From John Ingram

I remember Fred Stein with his head in his hands every time BURKE needed to take on fuel.  It was so bad that step number one on his refueling checklist was to draft the oil spill message report. 

The as-built compensated fuel system  had several flaws which almost guaranteed that fuel would be spilled or that filling the tank groups to desired high percentage levels would be difficult if not impossible to achieve, especially when taking on fuel at sea.   There was almost zero system back pressure at the fueling deck connections, and the intent was to attempt to control flow from the oiler by observing pressure there at the connection.  With a back pressure of less than 5 psi, and the specification by NAVSEA of a 0 to 200 PSI pressure gage at the connection, you could not be blamed for thinking the engineers and designers must have had a few screws loose!

Also, the flow into the tanks of each group was at such high velocities that the oil churned up the water in the tank, causing  an oil and water mixture to be pushed out of the tank discharge and eventually overboard long before 90 percent fuel levels were reached for the groups. 
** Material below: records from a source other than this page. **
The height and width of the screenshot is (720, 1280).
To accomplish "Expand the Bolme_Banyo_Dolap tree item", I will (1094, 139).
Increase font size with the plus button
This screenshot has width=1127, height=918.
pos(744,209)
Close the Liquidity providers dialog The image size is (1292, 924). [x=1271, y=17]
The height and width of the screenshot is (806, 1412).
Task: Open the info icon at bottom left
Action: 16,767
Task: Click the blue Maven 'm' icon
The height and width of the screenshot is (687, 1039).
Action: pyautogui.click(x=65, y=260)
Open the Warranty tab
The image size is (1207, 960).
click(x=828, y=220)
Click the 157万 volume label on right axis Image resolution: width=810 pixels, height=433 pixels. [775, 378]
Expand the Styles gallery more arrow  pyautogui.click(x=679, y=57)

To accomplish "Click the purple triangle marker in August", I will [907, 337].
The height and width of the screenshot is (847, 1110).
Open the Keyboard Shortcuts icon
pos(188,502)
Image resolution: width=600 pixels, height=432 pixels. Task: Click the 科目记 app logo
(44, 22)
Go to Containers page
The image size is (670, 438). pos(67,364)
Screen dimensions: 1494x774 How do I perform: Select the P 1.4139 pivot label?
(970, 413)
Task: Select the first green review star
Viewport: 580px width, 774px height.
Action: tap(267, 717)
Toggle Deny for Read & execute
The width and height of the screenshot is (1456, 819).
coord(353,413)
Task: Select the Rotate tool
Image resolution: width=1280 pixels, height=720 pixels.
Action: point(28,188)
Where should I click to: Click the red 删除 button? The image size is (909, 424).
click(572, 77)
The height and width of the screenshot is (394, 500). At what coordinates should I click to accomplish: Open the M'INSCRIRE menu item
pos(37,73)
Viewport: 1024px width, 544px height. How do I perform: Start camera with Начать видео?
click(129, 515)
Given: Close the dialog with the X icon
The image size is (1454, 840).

All this was fixed by changes that installed orifices at the refueling connections to create a measurable back pressure, and installation of eight-inch copper nickel diffuser piping that ran the length of the tanks at the inlet and discharge (top and bottom) which reduced the flow velocities and cut down the oil/water mixing.  This was A LOT of industrial work in completed tankage, with not a whole lot of room to maneuver! 

People who can’t integrate the complexities of ship design and shipbuilding with the  operational concepts of the ship systems might miss something as simple as this being such challenge on a lead ship. 

I was an MPA in my earlier in my Navy career too, and I remember thinking I was glad I wasn’t Fred when it was time to gas up!